In this blog, we will build such a pipeline using scikit-learn library in Python. Not only will you gain a proper understanding of this concept, but you will also be able to implement it yourself in your machine learning projects. Feel free to code along. Let’s get started!

Importing and Understanding the Data

Understanding the involved data is one of the most crucial steps when building a model. This gives us an idea of the necessary steps that should be taken to maximize the model performance. For this blog, we will import data on house price prediction. The data contains the following features that it contains (click here to download this data):

  • longitude
  • latitude
  • housing median age
  • total rooms
  • total bedrooms
  • population
  • households
  • median income
  • ocean proximity

Our target attribute/ feature in this case is median house value.

After importing, we have a quick view of its description to understand the total number of features/attributes and their statistical data.

import numpy as np
import pandas as pd

housing_data = pd.read_csv(HOUSING_PATH+"/housing.csv")
housing_data.describe()

machine learning pipeline

These statistics are important to understand the features, such as the mean value, maximum value, and standard deviation. We will keep this topic for another blog. We aim to build a pipeline in this one so let’s proceed.

Issue 1

We notice that the data set contains 20640 samples of housing information. If you look carefully, the column of total_bedrooms suffers from missing data. Let us tag this issue as issue 1.

Issue 2

Next, among these features, there is one that contains categorical values and of string datatype, that is ocean_proximity.

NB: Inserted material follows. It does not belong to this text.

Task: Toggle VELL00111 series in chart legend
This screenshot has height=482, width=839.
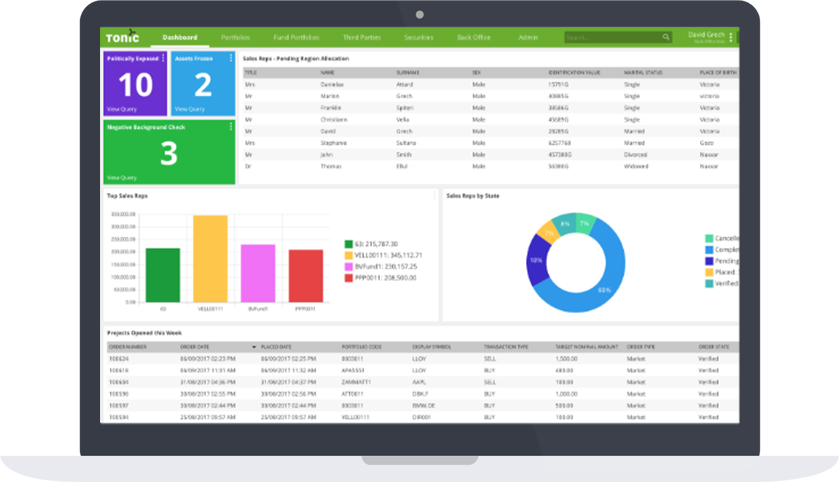Action: [347, 256]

housing_data["ocean_proximity"].value_counts()

machine learning pipeline

A machine learning model only understands numbers. Hence, this data should be converted into numerical values using one hot ending. This will be our issue 2.

Issue 3

Sometimes, it is possible to extract more information from a given dataset than is available. In this dataset, we have attributes total_rooms and households but there is no information about the total number of rooms per household. Hence, this can be derived with the available two attributes. Our issue 3 is now identified and complete.

To summarize our issues, issue 1 is about missing values, issue 2 is to convert the string values into numeric using one-hot encoding, and issue 3 involves adding or deriving more attributes from the existing ones. Now that the preprocessing steps are determined, the next step is to split the dataset into training and test set.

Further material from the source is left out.